◆ Richiesta: Riporta la parte che si apre con la riga contenente "You are a computer-use" e si chiude con quella contenente "853x675 pixels. Task: Open", rinominando "agent" in "assistant" senza cambiare nient'altro. Lascia fuori le immagini.

◆ Righe salvate:
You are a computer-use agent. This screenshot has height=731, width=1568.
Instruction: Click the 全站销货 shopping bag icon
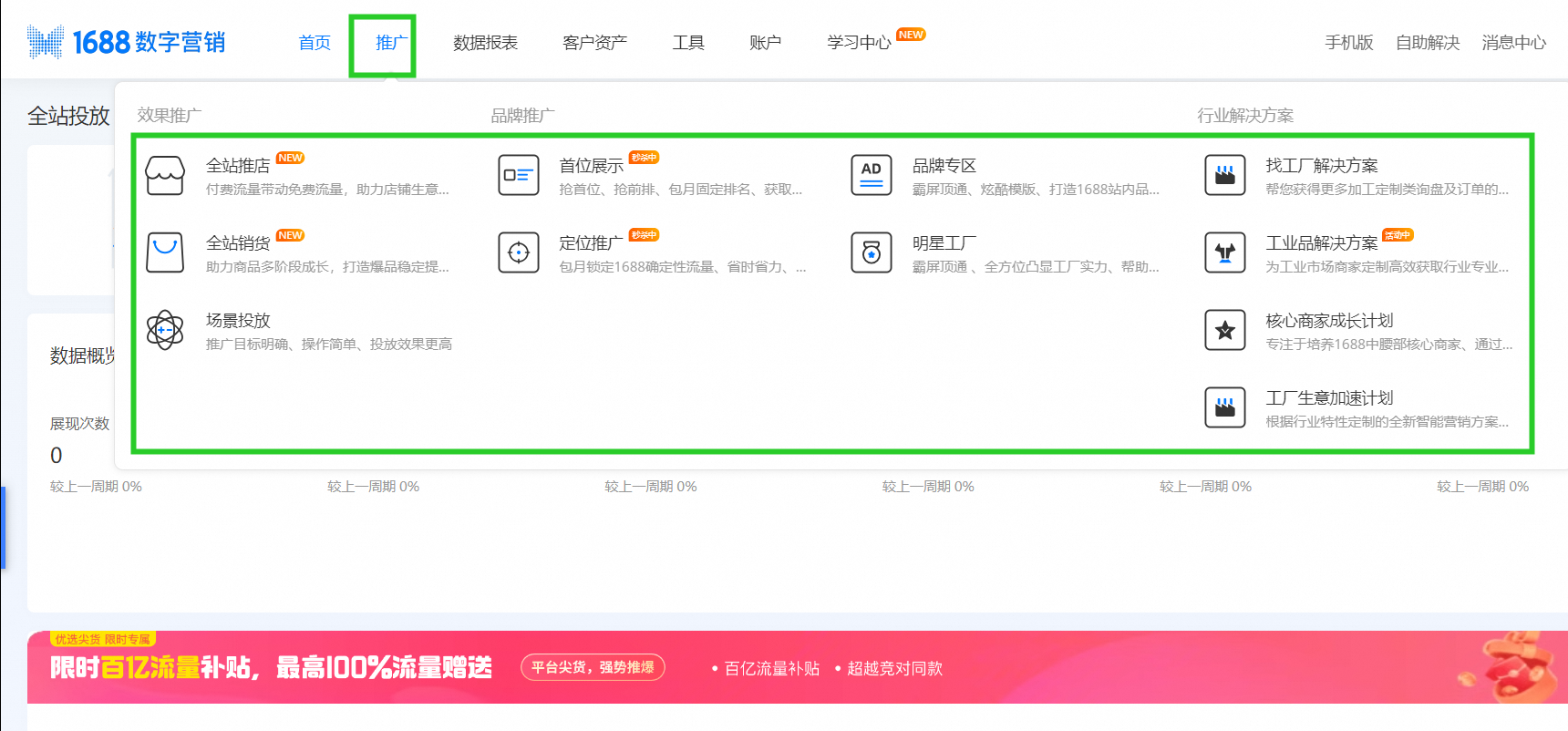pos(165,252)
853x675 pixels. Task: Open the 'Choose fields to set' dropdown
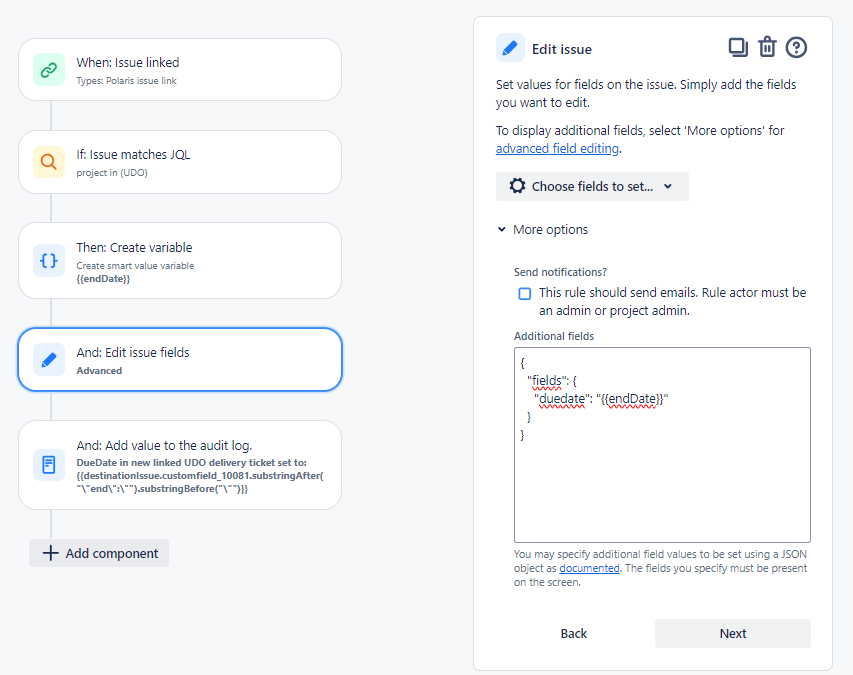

--

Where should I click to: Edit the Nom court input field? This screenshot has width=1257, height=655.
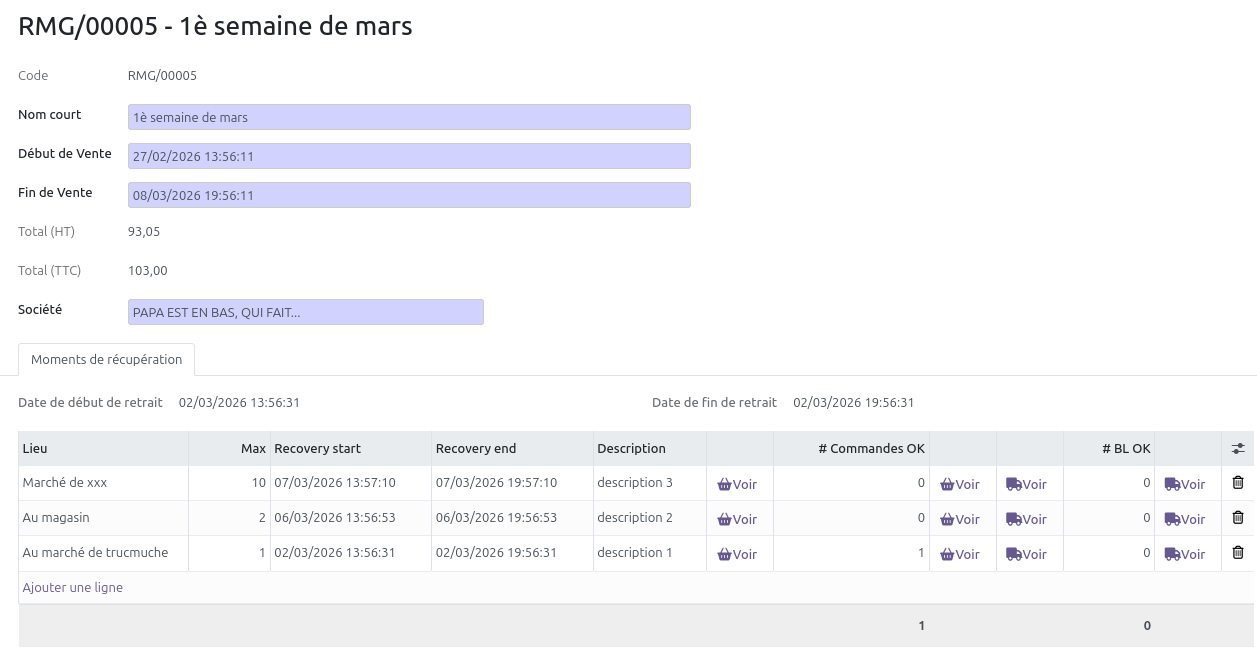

◆ Risposta:
You are a computer-use assistant. This screenshot has height=731, width=1568.
Instruction: Click the 全站销货 shopping bag icon
pos(165,252)
853x675 pixels. Task: Open the 'Choose fields to set' dropdown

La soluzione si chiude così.